YARN as a resource manager

jupyter-server / enterprise_gateway

A lightweight, multi-tenant, scalable and secure gateway that enables Jupyter Notebooks to share resources across distributed clusters such as Apache Spark, Kubernetes and others.

https://jupyter-enterprise-gateway.readthedocs.io/en/latest/

Other

616 stars 223 forks source link

YARN as a resource manager #738

Open leinad87 opened 4 years ago

leinad87 commented 4 years ago

How shall I configure Jupyter EG to run a jupyter notebook on a yarn cluster? The idea is to be able to generate notebooks with limit resources, for example 5 cores and 8GB, and let YARN to select the best node in the cluster to run this notebook.

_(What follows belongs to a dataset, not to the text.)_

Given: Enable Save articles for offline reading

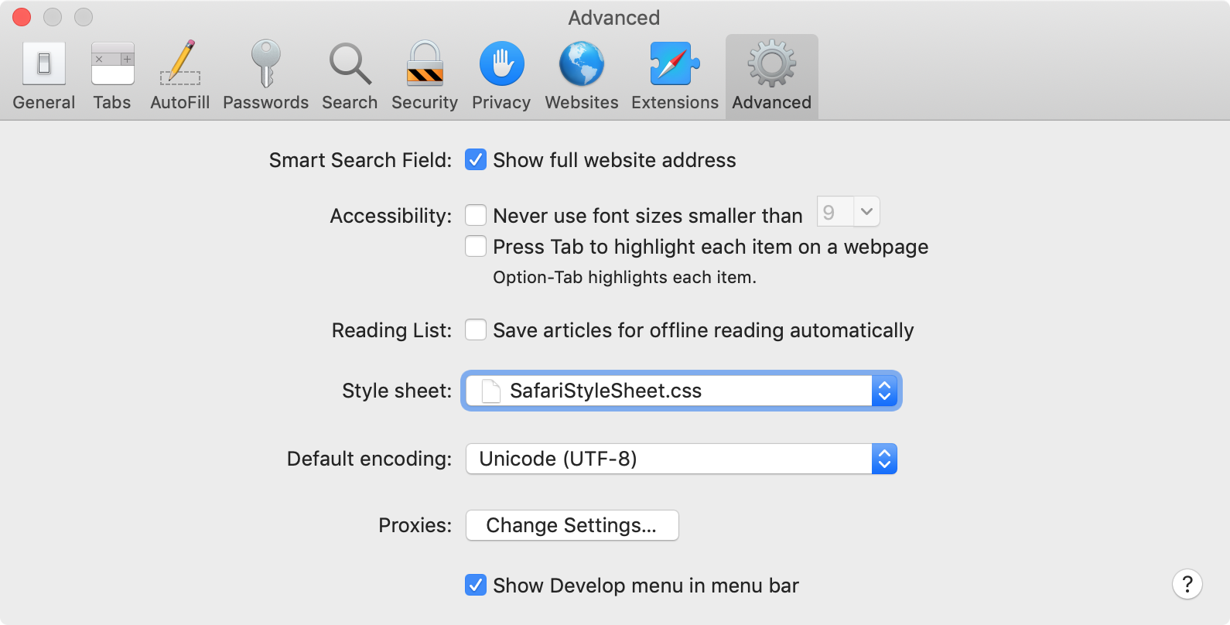Looking at the screenshot, I should 476,330.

kevin-bates commented 4 years ago

Hi @leinad87 - thank you for your question.

What you really want is parameterized kernels, but we're not "there" yet since that requires coordination across the entire jupyter stack. In lieu of parameterized kernels, you'd need to create different kernelspecs for each combination of parameters.

There are two ways EG integrates with YARN, via Spark and via Dask (python only).

For Spark, you'd configure your kernelspec (kernel.json) to include the appropriate Spark/Yarn parameters in the SPARK_OPTS env entry that get passed to spark-submit.

For Dask, you'd configure your kernelspec (kernel.json) to include the appropriate Dask/Yarn parameters - presumably in the DASK_OPTS env entry.

leinad87 commented 4 years ago

Thank you @kevin-bates. I tried DASK option for python deployments, however it doesn't can comunicate back to the client. I'm using jupyter hub + jupyter enterprise.

Temporal solution: using pyspark on yarn cluster mode with driver on cluster mode. Once the spark context is initialized, stop it to free executors resources.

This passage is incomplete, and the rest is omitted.